Critique d’Achoura - Stranger Things happened in Morocco
Par : Damien Taymans
Tags : BIFFF 2019

Niveau calendrier, Achoura ne pouvait pas mieux tomber. Alors que la suite de Ça est annoncée et que Stranger Things en est à deux saisons sur Netflix, le film de Talal Selhami s’apprête à capter à son tour l’attention de ce revival des eighties confrontant une créature hideuse et une poignée de mioches prêts à en découdre au péril de leur vie. Pour autant, les similitudes s’arrêtent à peu près à l’évocation de cette thématique puisque le design de la créature et la mythologie développée sont ici singulières, bien plus que la narration binaire composée de nombreux flash backs illustrant le chaos qui a frappé un groupe d’enfants vingt ans auparavant.

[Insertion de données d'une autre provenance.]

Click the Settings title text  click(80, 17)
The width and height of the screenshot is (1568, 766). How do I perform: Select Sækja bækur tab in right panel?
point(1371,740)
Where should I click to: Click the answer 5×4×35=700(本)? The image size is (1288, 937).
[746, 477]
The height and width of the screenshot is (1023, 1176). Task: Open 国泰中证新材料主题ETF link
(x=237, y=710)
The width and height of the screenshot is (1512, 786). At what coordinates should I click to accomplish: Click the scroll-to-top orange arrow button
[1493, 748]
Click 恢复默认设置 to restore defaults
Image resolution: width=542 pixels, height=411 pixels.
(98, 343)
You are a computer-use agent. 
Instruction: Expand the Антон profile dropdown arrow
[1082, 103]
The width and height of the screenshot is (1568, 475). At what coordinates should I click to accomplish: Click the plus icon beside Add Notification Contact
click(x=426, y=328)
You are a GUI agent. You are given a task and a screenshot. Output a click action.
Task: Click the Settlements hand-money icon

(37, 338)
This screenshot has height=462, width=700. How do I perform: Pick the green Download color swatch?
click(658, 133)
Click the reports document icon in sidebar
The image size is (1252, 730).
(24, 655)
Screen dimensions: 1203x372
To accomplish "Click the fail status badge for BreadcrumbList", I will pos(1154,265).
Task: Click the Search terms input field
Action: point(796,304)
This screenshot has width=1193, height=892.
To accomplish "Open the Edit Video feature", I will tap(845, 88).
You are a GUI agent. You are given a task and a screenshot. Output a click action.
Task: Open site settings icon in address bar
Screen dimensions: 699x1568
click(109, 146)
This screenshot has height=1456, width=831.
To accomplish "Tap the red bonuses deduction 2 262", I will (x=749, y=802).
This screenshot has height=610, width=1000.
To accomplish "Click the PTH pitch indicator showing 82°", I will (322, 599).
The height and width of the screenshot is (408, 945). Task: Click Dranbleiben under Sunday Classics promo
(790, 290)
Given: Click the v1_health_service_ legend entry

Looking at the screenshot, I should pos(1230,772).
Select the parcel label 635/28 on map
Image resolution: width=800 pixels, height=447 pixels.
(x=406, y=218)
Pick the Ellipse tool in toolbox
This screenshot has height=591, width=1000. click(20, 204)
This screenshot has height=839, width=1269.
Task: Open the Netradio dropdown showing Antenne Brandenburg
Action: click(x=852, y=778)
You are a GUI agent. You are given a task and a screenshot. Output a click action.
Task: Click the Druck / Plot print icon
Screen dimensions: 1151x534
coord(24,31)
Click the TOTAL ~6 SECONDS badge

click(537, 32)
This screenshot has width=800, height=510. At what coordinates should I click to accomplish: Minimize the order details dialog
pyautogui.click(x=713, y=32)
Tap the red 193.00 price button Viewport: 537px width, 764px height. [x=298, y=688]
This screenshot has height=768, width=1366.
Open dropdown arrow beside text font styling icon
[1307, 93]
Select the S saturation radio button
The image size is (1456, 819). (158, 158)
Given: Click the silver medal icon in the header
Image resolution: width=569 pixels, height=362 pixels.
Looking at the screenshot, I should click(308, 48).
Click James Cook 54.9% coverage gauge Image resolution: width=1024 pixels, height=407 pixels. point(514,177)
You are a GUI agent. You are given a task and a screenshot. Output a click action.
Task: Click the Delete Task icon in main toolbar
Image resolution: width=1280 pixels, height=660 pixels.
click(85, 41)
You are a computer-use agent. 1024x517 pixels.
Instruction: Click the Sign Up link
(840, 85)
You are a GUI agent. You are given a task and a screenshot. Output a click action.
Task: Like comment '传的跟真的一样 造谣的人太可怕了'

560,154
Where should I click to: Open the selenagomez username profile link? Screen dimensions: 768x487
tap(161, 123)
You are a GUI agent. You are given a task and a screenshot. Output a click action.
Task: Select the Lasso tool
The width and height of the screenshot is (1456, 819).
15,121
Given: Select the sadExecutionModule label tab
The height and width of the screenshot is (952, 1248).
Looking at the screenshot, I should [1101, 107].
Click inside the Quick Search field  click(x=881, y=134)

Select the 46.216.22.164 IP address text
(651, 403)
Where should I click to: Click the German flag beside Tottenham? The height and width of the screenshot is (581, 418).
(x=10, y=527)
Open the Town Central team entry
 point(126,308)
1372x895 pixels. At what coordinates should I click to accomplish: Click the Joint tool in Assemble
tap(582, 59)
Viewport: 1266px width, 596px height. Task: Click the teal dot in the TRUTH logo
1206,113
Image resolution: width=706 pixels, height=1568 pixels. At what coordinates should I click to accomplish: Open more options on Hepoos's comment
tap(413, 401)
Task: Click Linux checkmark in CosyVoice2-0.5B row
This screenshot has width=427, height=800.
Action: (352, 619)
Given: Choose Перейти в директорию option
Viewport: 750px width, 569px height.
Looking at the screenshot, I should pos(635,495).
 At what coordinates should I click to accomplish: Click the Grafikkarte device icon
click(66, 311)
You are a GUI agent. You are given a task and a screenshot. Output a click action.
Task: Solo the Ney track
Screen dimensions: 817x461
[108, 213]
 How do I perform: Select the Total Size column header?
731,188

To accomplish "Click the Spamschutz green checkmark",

Projet pharaonique en regard d’une production marocaine absolument pas rodée au cinéma fantastique, Achoura exploite avec distance une tradition nationale homonyme (appelée Nuit des enfants), davantage comme un prétexte pour préparer un terrain propice à son monstre qui se nourrit exclusivement de marmots. Vingt ans plus tard, ces multiples disparitions semblent trouver un écho dans le retour de Samir, depuis porté disparu, auprès de ses amis d’enfance. Dès lors, Achoura devient un film d’aventure fantastique davantage qu’un film d’horreur dans lequel des adultes torturés doivent affronter leurs propres peurs et traumatismes en même temps qu’ils tentent d’inhumer de nouveau la créature.

Nettement plus abouti et inspiré que Mirages, Achoura est un vrai film de monstres qui a le mérite d’aborder une mythologie inédite. Bénéficiant d’effets visuels efficaces, rythmé et visuellement bien foutu, le métrage de Talal aurait peut-être gagné à ramasser son histoire et à raccourcir la partie flash-back dans laquelle les comédiens enfants ânonnent leur texte comme des chiards déclament la poésie de fête des mères. En l’état, le métrage est une très recommandable alternative à des productions plus friquées, situé quelque part entre Ça et Fantômes contre fantômes mâtiné d’une vraie empreinte nationale.